I'm at derby!
The kentucky derby! But its night time, theres no way the horses are awake at this time.
We even fucked WHILE he was making me breakfast in bed.
Just got a orange juice for my grandma, put gin in it without thinking. She's having a good morning.
I realized we pick a president more often than I get a blowjob
Restaurants Roasting People Who Gave Them Negative Yelp Reviews (25 Pics)
I like your house better though. Cause it has febreeze and lube.
I don't think you have any idea how kinky that sounds.
Now that you're back together are you gonna tell him you set his stuff on fire?
we put a pacifier in your mouth because you kept drunkenly singing country music.

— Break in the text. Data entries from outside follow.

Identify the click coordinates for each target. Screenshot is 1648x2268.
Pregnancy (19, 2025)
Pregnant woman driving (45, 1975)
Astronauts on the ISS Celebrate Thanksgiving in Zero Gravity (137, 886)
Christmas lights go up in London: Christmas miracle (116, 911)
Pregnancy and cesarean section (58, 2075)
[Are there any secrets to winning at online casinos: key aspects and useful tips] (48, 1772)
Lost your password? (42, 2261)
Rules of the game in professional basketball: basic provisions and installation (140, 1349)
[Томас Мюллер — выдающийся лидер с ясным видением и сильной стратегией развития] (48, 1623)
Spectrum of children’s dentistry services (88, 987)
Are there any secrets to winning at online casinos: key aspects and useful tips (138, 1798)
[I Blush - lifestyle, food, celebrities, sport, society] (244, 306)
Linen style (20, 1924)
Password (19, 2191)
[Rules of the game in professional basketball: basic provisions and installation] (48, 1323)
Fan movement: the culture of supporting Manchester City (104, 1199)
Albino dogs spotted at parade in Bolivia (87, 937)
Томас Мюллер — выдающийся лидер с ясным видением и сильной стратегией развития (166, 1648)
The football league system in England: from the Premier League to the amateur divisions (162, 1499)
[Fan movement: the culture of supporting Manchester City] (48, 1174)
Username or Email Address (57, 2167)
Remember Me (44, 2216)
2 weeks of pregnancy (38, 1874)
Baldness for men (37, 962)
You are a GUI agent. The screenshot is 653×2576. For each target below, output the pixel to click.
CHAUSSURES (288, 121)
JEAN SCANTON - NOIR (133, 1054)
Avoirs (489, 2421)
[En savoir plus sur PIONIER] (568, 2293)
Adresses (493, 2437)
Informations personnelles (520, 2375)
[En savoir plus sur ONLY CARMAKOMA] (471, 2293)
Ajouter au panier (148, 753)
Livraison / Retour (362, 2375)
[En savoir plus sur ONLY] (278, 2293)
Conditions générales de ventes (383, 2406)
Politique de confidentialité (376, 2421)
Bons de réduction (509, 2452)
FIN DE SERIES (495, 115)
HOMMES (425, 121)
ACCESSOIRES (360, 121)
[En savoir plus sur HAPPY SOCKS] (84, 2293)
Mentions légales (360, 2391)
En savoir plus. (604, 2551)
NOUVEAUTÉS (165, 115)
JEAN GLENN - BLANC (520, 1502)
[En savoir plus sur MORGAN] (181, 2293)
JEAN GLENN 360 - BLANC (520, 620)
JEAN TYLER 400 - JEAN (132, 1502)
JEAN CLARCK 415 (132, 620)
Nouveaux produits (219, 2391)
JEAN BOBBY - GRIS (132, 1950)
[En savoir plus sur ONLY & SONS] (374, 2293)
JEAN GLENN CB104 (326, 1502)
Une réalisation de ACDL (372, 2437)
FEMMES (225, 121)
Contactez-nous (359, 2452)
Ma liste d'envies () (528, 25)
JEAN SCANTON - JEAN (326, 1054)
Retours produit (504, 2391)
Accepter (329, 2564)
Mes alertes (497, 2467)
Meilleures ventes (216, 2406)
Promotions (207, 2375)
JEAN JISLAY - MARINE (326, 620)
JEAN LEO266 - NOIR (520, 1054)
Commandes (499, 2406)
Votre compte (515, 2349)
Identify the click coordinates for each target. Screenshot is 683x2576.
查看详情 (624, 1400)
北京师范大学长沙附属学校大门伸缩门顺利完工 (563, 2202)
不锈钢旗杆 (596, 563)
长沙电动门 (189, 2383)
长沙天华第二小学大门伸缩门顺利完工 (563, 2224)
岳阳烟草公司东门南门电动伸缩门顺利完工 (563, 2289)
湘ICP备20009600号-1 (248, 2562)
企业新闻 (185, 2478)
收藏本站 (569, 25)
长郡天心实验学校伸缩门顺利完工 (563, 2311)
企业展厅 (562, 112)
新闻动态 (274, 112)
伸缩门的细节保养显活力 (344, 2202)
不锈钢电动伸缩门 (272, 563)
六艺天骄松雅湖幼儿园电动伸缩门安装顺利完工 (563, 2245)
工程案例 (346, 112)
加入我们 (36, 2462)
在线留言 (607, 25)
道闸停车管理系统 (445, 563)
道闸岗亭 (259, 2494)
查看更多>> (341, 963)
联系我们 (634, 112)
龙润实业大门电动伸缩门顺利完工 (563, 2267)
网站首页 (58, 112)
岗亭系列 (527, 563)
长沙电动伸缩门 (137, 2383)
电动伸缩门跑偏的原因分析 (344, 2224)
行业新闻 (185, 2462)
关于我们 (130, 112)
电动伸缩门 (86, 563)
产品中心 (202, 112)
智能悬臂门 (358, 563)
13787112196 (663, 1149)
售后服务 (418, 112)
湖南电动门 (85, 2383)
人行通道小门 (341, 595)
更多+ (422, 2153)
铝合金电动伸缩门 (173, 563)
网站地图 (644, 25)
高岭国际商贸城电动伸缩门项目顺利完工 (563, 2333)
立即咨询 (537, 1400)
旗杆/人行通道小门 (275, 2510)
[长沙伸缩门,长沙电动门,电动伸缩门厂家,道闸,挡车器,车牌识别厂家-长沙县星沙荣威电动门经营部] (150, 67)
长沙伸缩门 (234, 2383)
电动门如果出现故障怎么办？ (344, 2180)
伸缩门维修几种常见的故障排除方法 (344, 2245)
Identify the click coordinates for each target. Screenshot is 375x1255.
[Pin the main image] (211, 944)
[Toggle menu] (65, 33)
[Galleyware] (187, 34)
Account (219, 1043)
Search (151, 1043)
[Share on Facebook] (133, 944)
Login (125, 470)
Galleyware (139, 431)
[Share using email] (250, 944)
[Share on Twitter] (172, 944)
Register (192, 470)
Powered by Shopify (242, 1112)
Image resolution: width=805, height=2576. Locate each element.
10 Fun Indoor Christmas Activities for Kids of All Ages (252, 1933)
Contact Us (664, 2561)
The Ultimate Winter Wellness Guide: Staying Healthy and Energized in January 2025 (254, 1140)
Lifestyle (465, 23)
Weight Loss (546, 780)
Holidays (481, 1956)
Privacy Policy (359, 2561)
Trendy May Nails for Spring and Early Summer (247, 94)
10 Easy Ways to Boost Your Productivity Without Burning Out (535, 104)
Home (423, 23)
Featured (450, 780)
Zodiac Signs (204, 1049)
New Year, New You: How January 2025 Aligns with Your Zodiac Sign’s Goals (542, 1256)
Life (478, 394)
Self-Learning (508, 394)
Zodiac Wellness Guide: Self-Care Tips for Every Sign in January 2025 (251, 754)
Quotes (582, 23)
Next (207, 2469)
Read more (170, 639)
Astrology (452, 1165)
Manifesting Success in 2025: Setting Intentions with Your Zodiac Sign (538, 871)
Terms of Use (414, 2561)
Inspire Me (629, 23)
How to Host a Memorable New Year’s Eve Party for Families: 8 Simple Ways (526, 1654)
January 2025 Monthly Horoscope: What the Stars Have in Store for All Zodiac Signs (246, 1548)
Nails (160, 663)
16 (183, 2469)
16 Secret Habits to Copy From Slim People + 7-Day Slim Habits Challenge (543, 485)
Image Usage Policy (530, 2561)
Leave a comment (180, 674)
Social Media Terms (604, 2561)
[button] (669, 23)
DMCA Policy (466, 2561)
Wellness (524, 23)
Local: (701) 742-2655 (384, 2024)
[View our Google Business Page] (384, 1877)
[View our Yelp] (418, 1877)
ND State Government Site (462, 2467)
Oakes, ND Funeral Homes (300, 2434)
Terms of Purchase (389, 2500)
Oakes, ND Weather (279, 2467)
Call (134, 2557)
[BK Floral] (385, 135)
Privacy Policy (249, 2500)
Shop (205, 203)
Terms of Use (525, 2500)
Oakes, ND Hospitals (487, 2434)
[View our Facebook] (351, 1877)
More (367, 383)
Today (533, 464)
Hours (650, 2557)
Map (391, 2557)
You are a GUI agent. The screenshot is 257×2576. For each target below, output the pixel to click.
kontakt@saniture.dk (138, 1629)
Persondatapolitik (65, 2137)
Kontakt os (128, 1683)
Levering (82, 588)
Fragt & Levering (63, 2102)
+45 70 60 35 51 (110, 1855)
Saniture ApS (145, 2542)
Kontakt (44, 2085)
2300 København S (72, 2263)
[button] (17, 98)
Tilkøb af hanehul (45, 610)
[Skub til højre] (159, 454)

we can add 'stealing hydrangeas from the sign in front of the credit union because we're too poor to have all of the flower arrangements professionally done' to my list of maybe-felonies
There's a fried egg and an empty bottle of reddiwhip in the parking lot. Did you have fun last night?
Woman Posts Harassing DMs From Creep Online, Now He’s Upset Because People Told His Mom
My dream had 1 penis and 2 pizzas in it. Priorities?
We had a threesome and he gave us bottle rockets and a lamp for our apartment
Why did this happen to me why did I have to meet him if I could go back in time I never would have grabbed his dick
I am thankful for thumbs.
Because without thumbs, we would be dolphins.
Land dolphins.
I just wanted to be the best at what I did even if that included sexing a whole fraternity or sorority ya know?